3 针对CD19 CAR-T检测与激活的CD19蛋白工程的策略

3.1 蛋白质工程提高CD19稳定性

CD19-ECD容易错误折叠和聚集,这是CD19相关药物开发的主要障碍。由于蛋白质中单个或多个氨基酸突变,会导致蛋白质稳定性的改变。因此可通过氨基酸突变对CD19蛋白进行结构改造以提高其稳定性。研究表明,对CD19-ECD进行氨基酸突变,可以提高该蛋白的稳定性,并增强相关抗体的结合,改造后的蛋白在临床治疗中能发挥更大作用,并且推动了以CD19为靶向的细胞疗法的发展。截至目前,研究者们对于CD19-ECD工程化改造的研究较少,2019年,Klesmith等[31]通过基因突变得到了一个名为CD19.1ECD的特定改进突变体,与野生型相比有26个突变,突变后的CD19蛋白在热稳定性方面有了适度的改善,与FMC63和酵母表面的CD19抗体4G7的结合均有了很大的改善。Klesmith等[32]使用高通量筛选策略全面绘制了CD19 ECD变异体CD19.1与临床抗体结合的序列-功能图谱,为CD19靶向治疗提供了有价值的结构见解,提高了人们对CD19序列-功能关系的理解,并强调了深度测序在辅助蛋白工程方面的应用。2020年,Robb等[33]针对CD19胞外区构建了一系列突变体,每个突变体至少含1个氨基酸突变,突变后的CD19蛋白热稳定性水平均显著提高,对蛋白酶裂解更具有抗性,与抗体的亲和力增强。
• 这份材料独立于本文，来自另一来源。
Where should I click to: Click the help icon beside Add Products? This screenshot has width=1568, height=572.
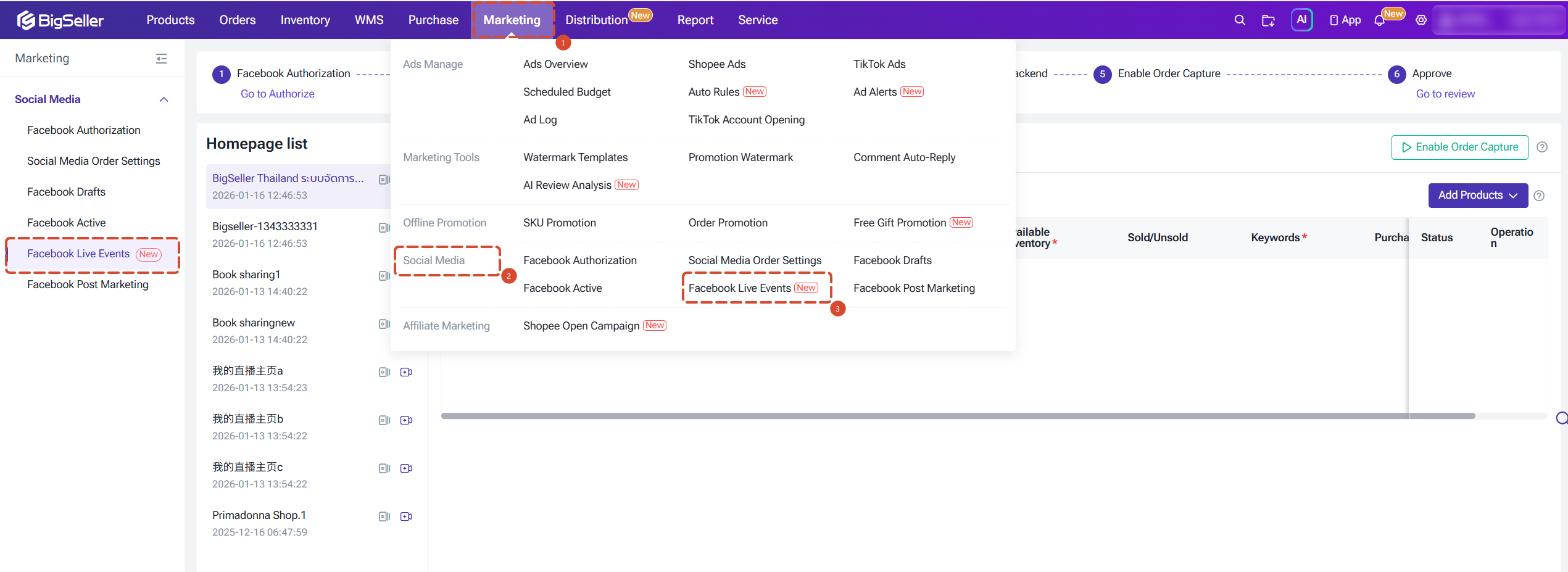click(1539, 196)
CD19靶向免疫治疗的发展和监测的主要限制是缺乏稳定的,特别是单体CD19-ECD蛋白。解决CAR-T细胞检测问题的最好方案是产生一种稳定且易于使用的抗原,它能与CAR分子特异性地相互作用。近年有研究发现,对CD19-ECD进行基因突变,不仅能够提高该蛋白的稳定性,且突变体能够检测CAR-T细胞,这种分子改造解决了CAR-T细胞检测的难题。2021年,Laurent等[28]构建了一个名为SF05的CD19突变体,该突变体基本上保留了野生型序列,表现出了更好的折叠性能,且能以单体的形式进行纯化,提高了酵母表达水平和热稳定性。此外,它能够监测和表征淋巴瘤患者血液中CD19靶向的CAR-T细胞表型,非常适合体内检测和跟踪CD19 CAR-T细胞,并与其他标记相结合,确定其分化和激活状态。Delaney等[34]构建了一个名为gmCD19的糖突变试剂,改造的突变体为N138Q,突变后的CD19蛋白稳定性显著提高,可与CAR结构中CD19靶向的单链抗体结合,能够准确检测低至0.25%的CAR-T细胞。2022年,赵云等[35]构建了一个可用于CAR-T细胞高效检测的CD19突变体,突变后的CD19蛋白检测CAR-T细胞的灵敏度显著提高,能够更准确地判定CAR-T细胞阳性率,与单链抗体的亲和力和野生型CD19相比显著增强。近年来,通过蛋白质工程策略提高CD19蛋白稳定性的研究结果如表1。

表1 基因突变提高CD19蛋白稳定性

3.2 构建CD19融合蛋白可改善CD19表达水平并激活和扩增CAR-T细胞

CD19-ECD是一种“难以表达”的蛋白质,该特性在靶向CD19免疫疗法的发展和机制分析方面造成了严重的障碍。为了克服与蛋白质表达困难相关的瓶颈,研究者们通过不同的策略产生了可溶性和有活性的蛋白质,以促进靶向CD19免疫疗法的发展。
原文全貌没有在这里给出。